In the European Union, we have submitted our application for Marketing Authorization in procedural sedation, and we expect a decision early 2021. We have also completed recruitment in our pivotal Phase III study in induction and maintenance of general anesthesia. We expect to publish top-line results in Q2 2021 and submit our application for Marketing Authorization in early 2020. In other territories, we are actively working with existing and future partners to develop remimazolam in all indications.
ASA Monitor: Novel intravenous anesthetics have not been introduced into pediatric anesthesiology since the 1980s. Are you aiming to get in that space? Are you obliged to develop an indication for use in children?
Dr. Sorooshian: Yes, we have a commitment to study remimazolam in children, and plan to embark on clinical studies as soon as next year. Our ultimate aim is to obtain approval for remimazolam in children in the same indications as in adults in as many countries as possible.
ASA Monitor: In terms of commercialization, what is the most important market segment for remimazolam? Furthermore, what makes remimazolam a cost-efficient drug?

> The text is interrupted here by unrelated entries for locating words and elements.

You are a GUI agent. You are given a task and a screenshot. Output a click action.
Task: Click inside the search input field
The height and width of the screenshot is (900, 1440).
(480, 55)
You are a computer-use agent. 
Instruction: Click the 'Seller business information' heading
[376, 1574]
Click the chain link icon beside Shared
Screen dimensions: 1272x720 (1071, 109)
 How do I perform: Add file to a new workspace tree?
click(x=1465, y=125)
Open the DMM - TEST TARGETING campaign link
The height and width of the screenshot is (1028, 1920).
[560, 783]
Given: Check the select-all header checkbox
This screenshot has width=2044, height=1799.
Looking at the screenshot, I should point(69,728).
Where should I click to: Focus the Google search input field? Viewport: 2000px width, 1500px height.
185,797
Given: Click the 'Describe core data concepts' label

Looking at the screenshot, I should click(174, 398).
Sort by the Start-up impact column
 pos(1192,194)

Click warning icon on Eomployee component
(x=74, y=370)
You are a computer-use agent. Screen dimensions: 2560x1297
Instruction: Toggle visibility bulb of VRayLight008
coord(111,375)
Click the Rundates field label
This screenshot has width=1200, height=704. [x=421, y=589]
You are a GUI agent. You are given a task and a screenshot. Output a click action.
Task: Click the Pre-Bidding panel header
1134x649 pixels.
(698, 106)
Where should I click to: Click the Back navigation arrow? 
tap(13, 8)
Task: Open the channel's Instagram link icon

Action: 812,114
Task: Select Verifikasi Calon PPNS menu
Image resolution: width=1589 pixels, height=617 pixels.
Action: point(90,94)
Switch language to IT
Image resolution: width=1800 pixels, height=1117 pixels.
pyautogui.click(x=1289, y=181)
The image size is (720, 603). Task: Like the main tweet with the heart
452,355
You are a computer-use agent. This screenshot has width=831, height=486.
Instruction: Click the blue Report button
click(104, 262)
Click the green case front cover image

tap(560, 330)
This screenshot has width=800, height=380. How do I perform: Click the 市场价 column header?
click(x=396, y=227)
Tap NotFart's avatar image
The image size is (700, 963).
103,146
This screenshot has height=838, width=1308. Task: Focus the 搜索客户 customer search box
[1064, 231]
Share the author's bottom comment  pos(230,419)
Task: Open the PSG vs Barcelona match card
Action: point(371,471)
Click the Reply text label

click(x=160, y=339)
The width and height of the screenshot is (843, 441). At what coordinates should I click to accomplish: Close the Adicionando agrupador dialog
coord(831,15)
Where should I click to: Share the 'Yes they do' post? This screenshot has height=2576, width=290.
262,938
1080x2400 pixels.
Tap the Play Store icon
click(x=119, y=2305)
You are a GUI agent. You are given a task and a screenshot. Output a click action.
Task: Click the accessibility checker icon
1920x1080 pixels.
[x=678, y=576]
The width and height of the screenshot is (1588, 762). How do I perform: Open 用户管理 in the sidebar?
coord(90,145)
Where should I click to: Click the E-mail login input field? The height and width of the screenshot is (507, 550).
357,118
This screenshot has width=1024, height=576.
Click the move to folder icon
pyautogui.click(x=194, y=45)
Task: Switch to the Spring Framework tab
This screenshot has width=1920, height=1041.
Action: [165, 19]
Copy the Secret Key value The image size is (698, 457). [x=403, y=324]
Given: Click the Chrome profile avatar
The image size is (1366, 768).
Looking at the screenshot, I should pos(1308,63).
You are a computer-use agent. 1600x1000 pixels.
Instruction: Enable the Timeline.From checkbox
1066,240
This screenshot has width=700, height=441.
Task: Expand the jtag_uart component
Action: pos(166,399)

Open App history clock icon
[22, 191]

Dr. Sorooshian: In the U.S., we feel that anesthesia providers will find remimazolam an important addition to their armamentarium. There are over 20 million colonoscopies and over 1 million bronchoscopies performed annually; and this is where BYFAVO can play a very important role. Its profile will help clinicians provide successful outcomes with the potential of high patient satisfaction – the goal of all anesthesia providers.
We anticipate that BYFAVO's predictability, rapid recovery profile, and high procedural success rates will help to maximize patient throughput, potentially generating economic benefits, especially in the busiest clinical settings. This is still to be confirmed by further observation in the real-world setting.
ASA Monitor: What future clinical scenarios can you envision for remimazolam?
Dr. Sorooshian: We believe BYFAVO will become a key component in sedation and anesthesia practice. The encouraging safety profile of BYFAVO, even in patients with ASA Physical Status scores of III and IV, should make it appropriate in a wide variety of settings and patient populations.